◆ AIM OF THE TASK ◆
Please copy every line of the records below that holds the word "agent".

(Screenshot grounding data)
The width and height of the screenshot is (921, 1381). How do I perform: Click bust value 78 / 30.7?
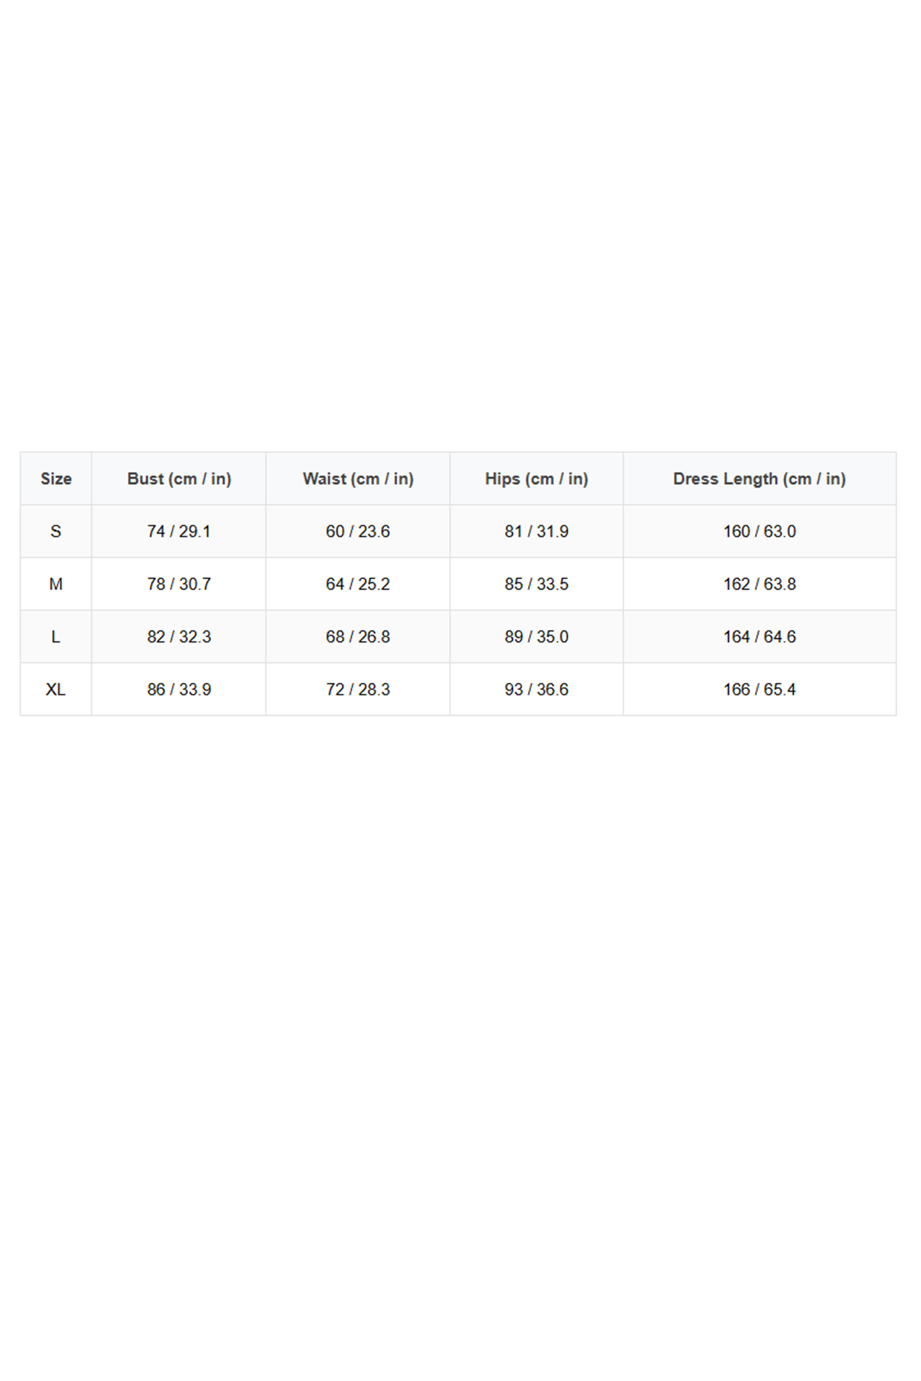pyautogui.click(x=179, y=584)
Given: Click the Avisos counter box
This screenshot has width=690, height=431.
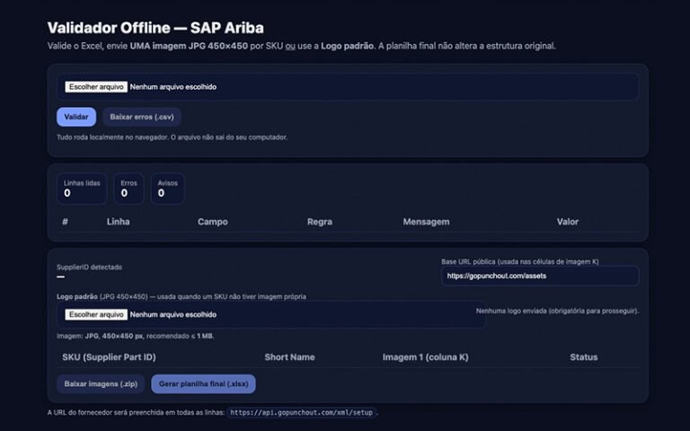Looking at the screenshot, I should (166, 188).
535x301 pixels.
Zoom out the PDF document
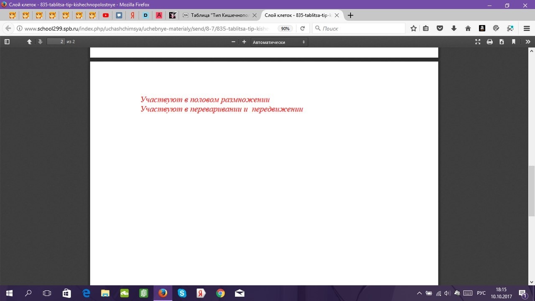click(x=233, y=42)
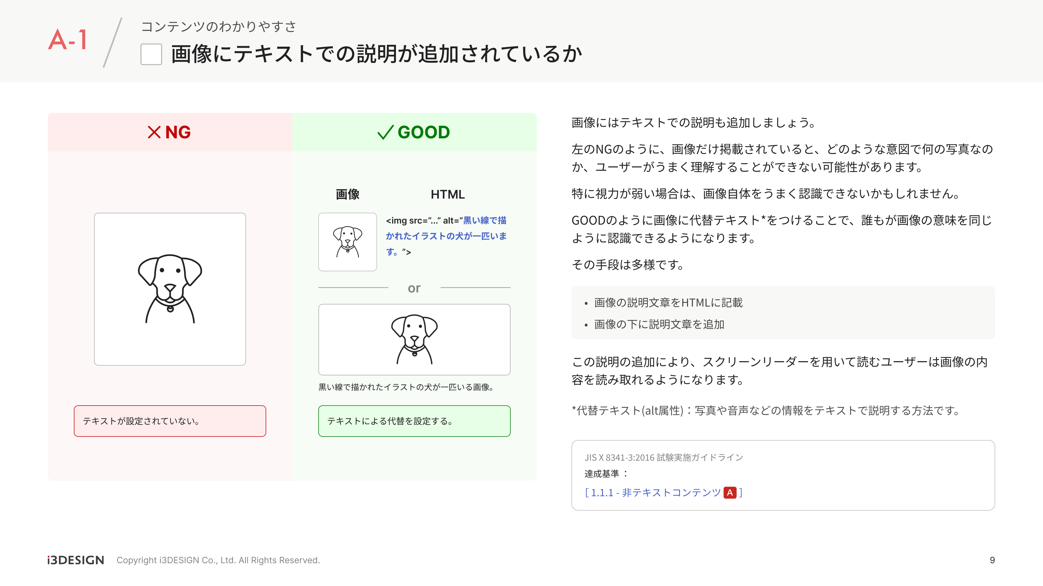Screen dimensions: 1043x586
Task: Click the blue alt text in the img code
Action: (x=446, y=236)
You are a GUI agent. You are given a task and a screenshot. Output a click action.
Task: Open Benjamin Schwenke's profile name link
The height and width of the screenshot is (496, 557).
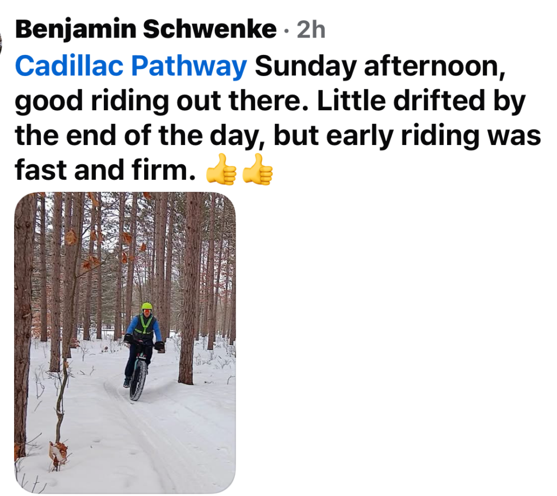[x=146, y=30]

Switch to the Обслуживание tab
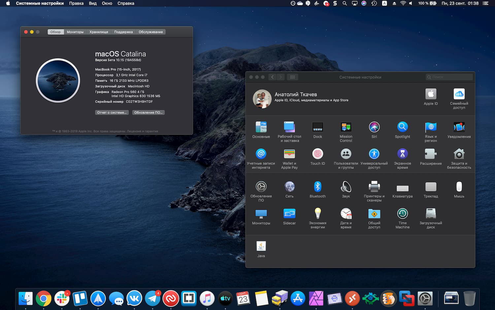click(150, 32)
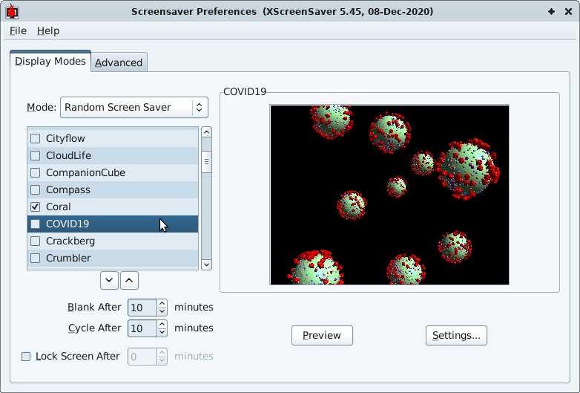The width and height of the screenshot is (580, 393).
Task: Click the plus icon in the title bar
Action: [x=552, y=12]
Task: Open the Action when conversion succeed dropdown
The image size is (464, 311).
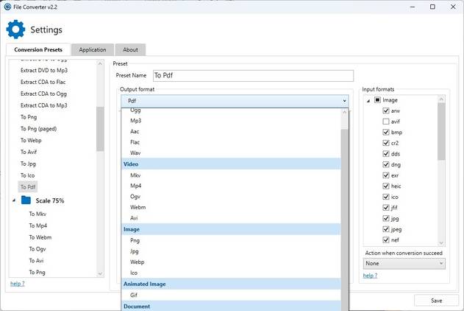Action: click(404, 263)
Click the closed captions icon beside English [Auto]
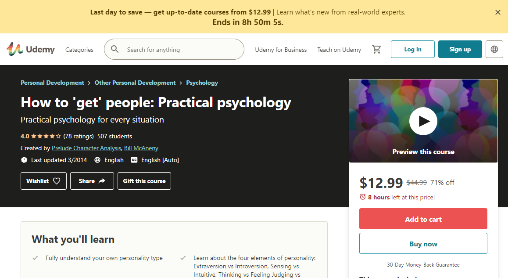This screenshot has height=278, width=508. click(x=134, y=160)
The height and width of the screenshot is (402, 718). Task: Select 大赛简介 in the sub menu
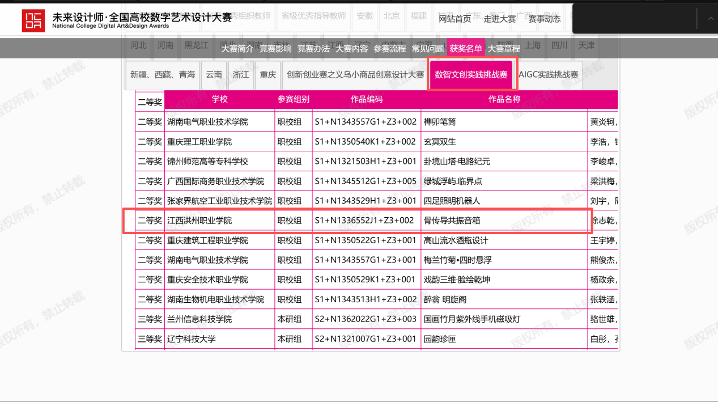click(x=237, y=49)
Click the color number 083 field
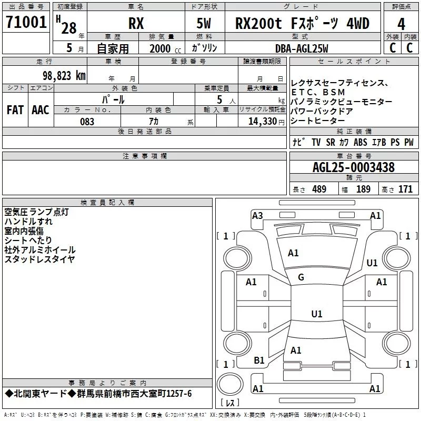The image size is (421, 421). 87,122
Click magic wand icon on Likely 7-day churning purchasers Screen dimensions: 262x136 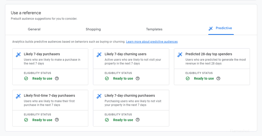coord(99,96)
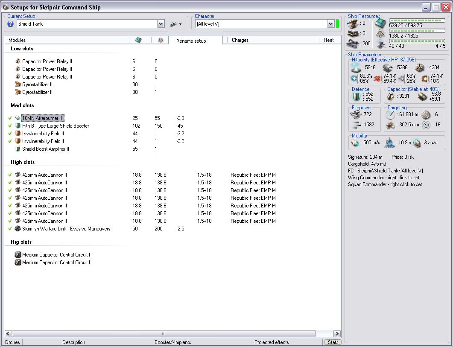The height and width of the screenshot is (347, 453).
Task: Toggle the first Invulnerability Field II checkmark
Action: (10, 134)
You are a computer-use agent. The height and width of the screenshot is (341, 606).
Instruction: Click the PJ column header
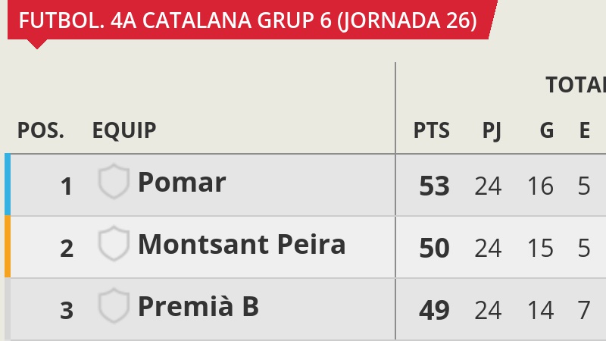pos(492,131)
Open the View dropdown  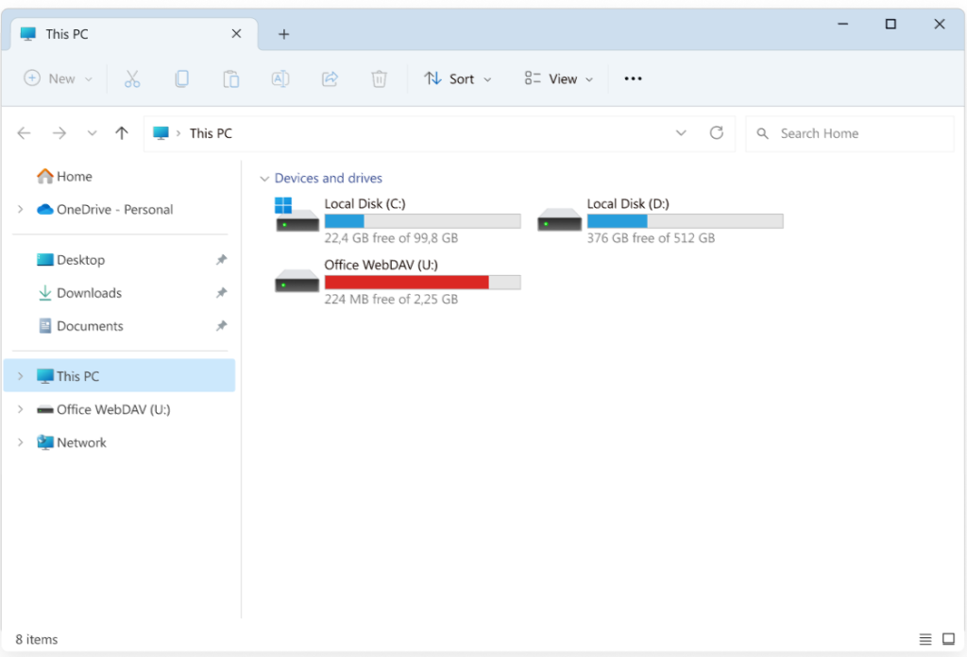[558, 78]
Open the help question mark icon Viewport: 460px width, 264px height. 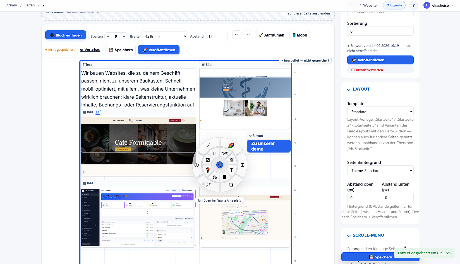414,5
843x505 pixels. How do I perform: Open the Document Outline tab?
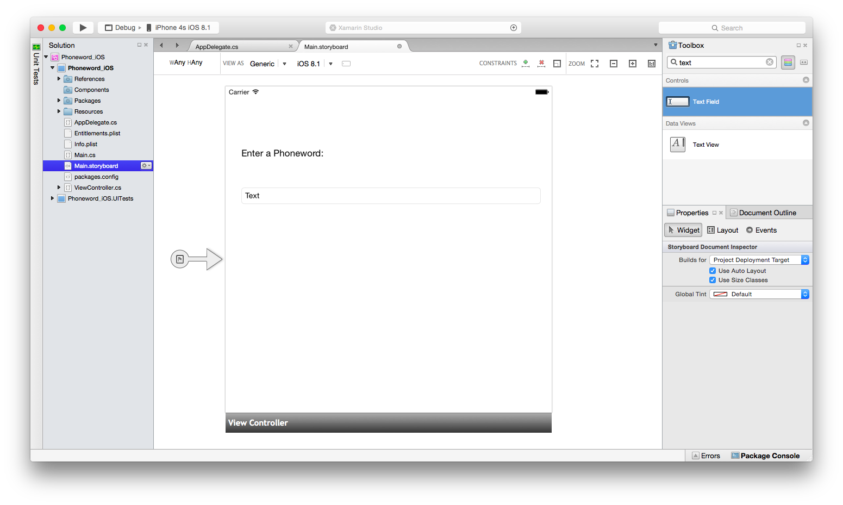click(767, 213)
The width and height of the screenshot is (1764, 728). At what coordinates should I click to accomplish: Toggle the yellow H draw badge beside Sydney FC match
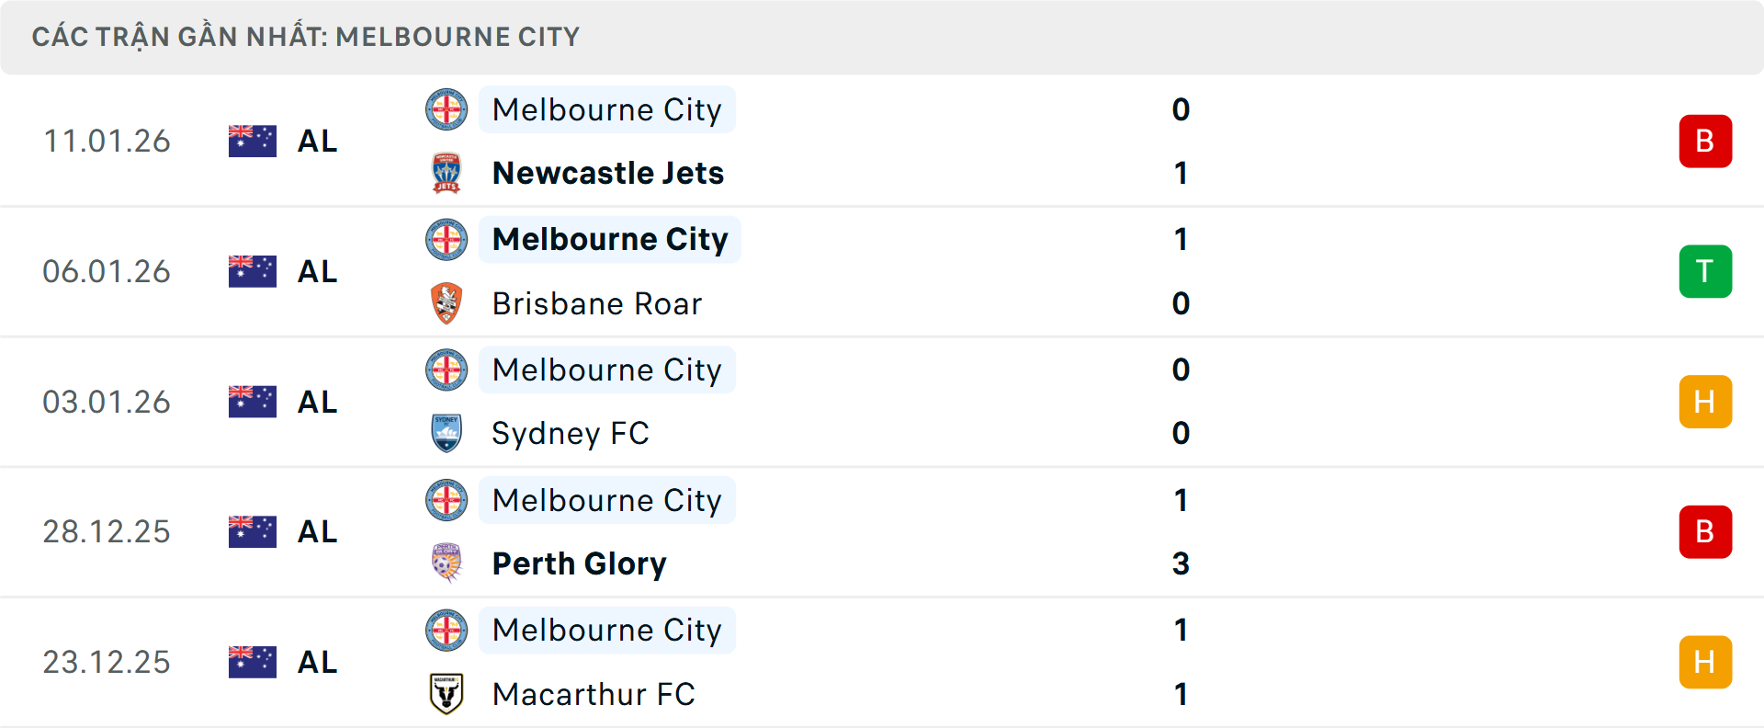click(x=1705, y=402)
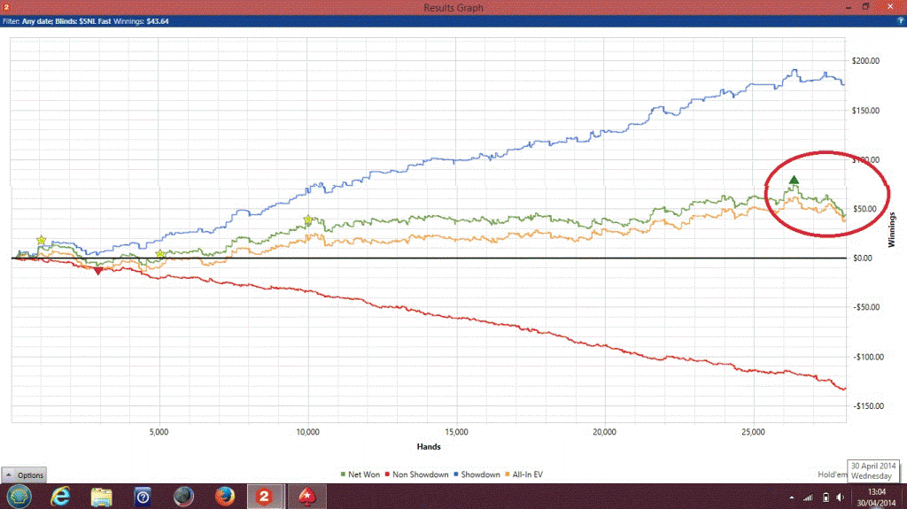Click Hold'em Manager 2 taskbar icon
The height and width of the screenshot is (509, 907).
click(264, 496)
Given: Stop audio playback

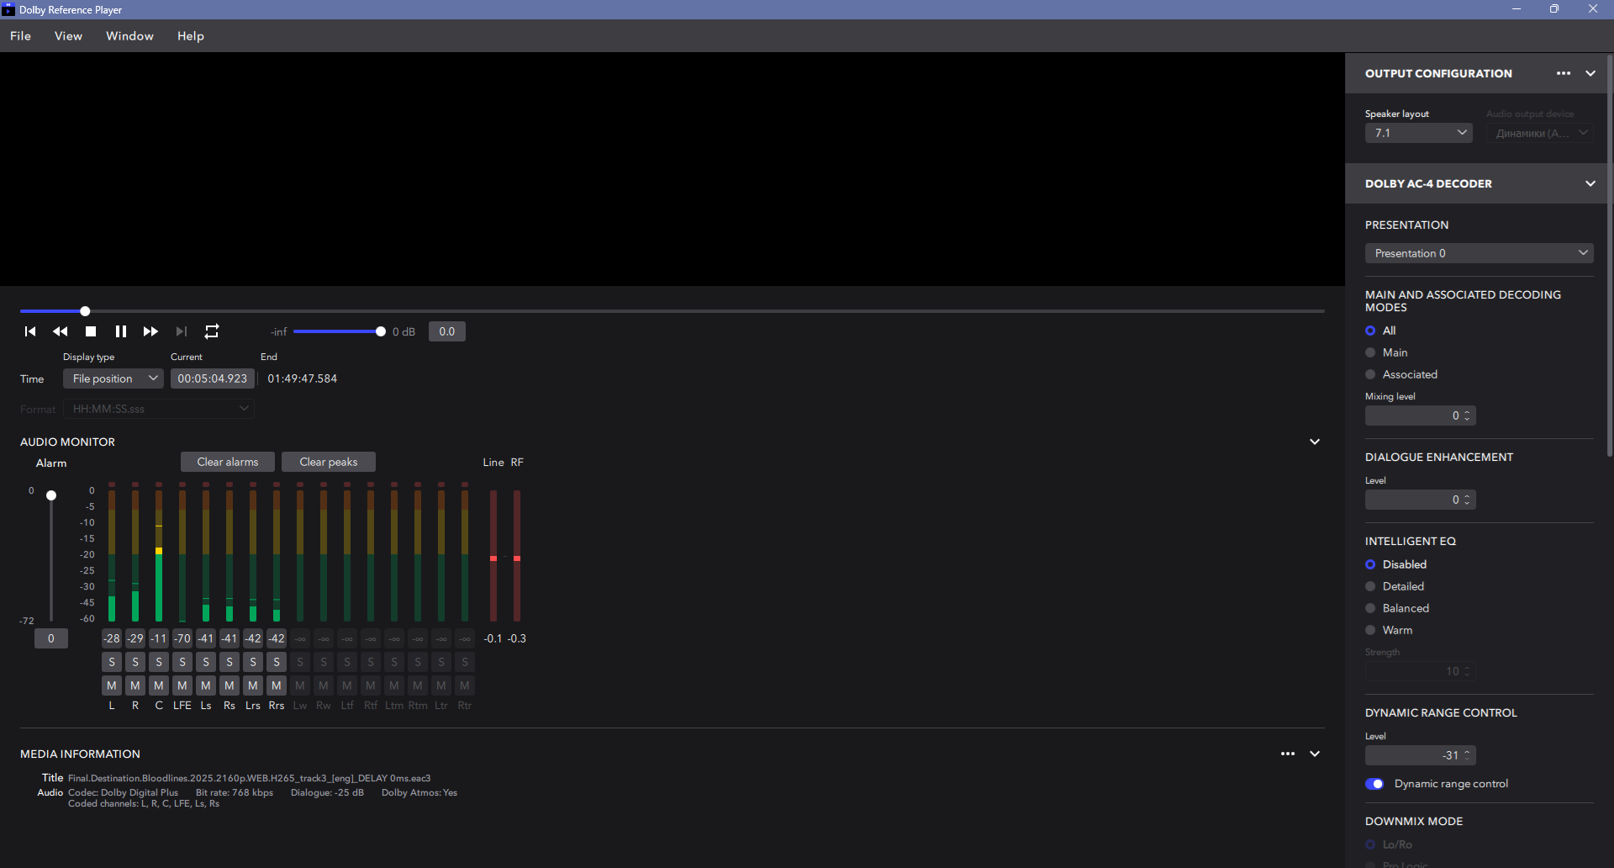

◆ WRITTEN RESPONSE ◆
You are a GUI agent. You are given a task and a screenshot. Output a click action.
You are a computer-use agent. The height and width of the screenshot is (341, 606).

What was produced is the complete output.